--- The task ---
Copy out the passage on Hosea's life as a living parable that follows, word for word and in full.

I THE LIVING PARABLE OF HOSEA'S LIFE
The prophecy of Hosea opens in an unusual way. Many prophecies open with God instructing the prophet to prophesy, but Hosea begins with the Lord telling the prophet to get married. God begins His conversation with Hosea in verse 2, "The LORD said to Hosea: 'Go, take yourself a wife of harlotry and children of harlotry.'" I don't know about you, but if that was how God started a conversation with me, I'd probably want a second opinion. I'd be like, "Say what? You want me to do what? What will people think if I, Your prophet, the man of God, a man who declares Your word, what will people think if I come to church with the town prostitute and tell everyone I'm marrying her?"
If Hosea had asked that question I think God would have said, "That's exactly the point. If the people recoil at the prospect of the prophet of God entering into relationship with a harlot, then they really need to ask themselves how a holy God could love a rebellious, backsliding, sinful, idolatrous nation like them."
God was going to use Hosea's life as a living parable so the people could see just how much God loves His people. You'll notice that right after telling Hosea to marry the wife of harlotry, God goes on to make the connection between Hosea's wife and Israel. God says, "For the land [talking about Israel] has committed great harlotry by departing from the Lord."

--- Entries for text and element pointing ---
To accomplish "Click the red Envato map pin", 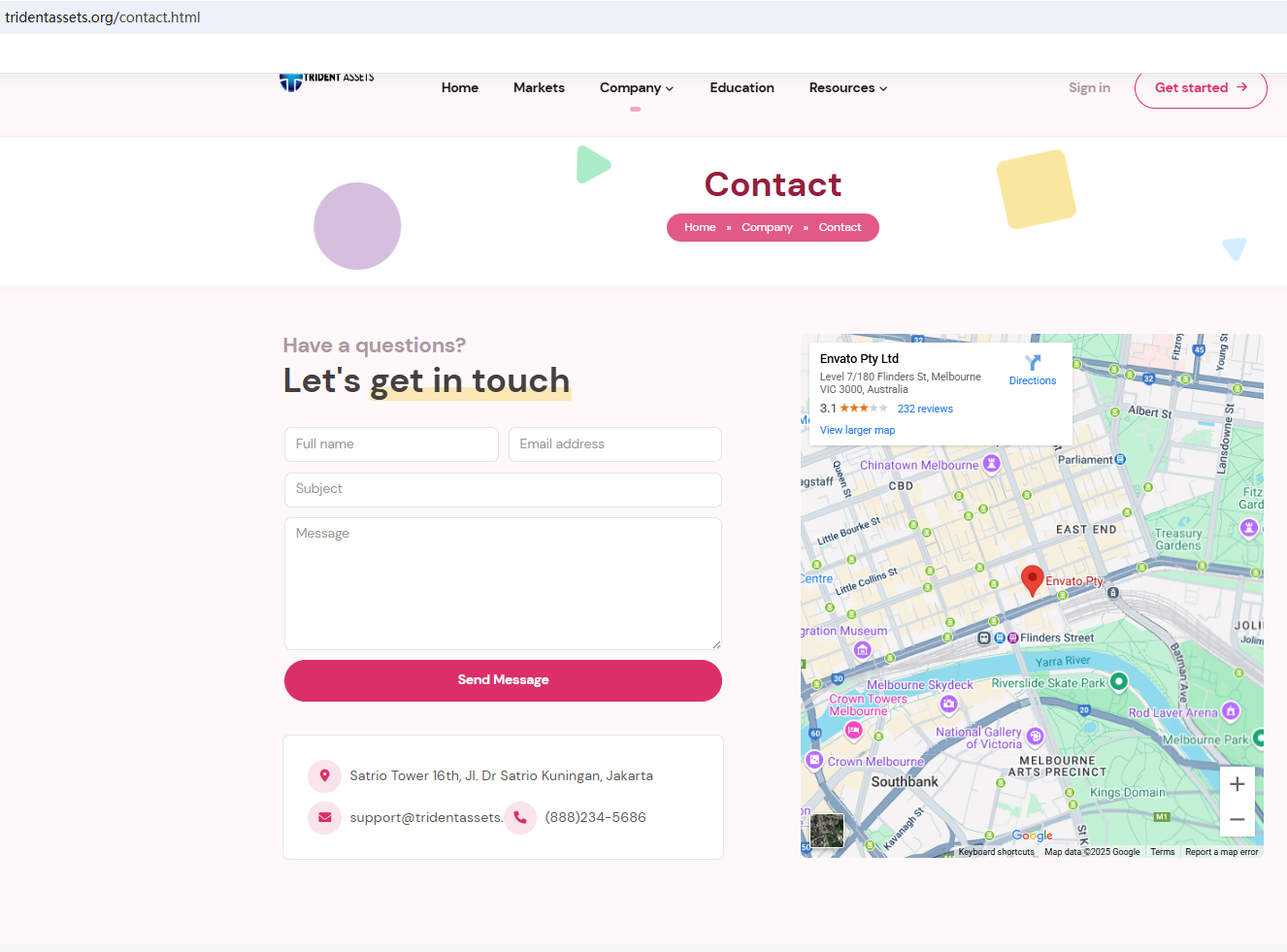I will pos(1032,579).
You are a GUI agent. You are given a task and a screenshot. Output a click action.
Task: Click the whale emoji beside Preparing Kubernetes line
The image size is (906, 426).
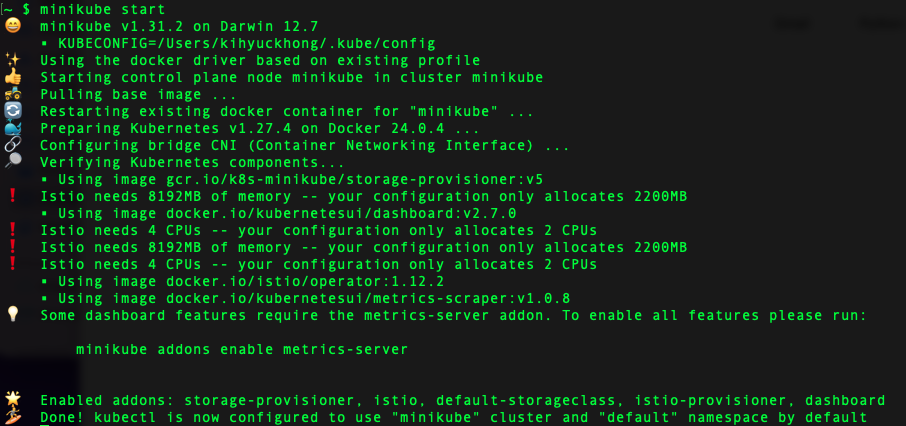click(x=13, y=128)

--- Solved problem ---
I THE LIVING PARABLE OF HOSEA'S LIFE
The prophecy of Hosea opens in an unusual way. Many prophecies open with God instructing the prophet to prophesy, but Hosea begins with the Lord telling the prophet to get married. God begins His conversation with Hosea in verse 2, "The LORD said to Hosea: 'Go, take yourself a wife of harlotry and children of harlotry.'" I don't know about you, but if that was how God started a conversation with me, I'd probably want a second opinion. I'd be like, "Say what? You want me to do what? What will people think if I, Your prophet, the man of God, a man who declares Your word, what will people think if I come to church with the town prostitute and tell everyone I'm marrying her?"
If Hosea had asked that question I think God would have said, "That's exactly the point. If the people recoil at the prospect of the prophet of God entering into relationship with a harlot, then they really need to ask themselves how a holy God could love a rebellious, backsliding, sinful, idolatrous nation like them."
God was going to use Hosea's life as a living parable so the people could see just how much God loves His people. You'll notice that right after telling Hosea to marry the wife of harlotry, God goes on to make the connection between Hosea's wife and Israel. God says, "For the land [talking about Israel] has committed great harlotry by departing from the Lord."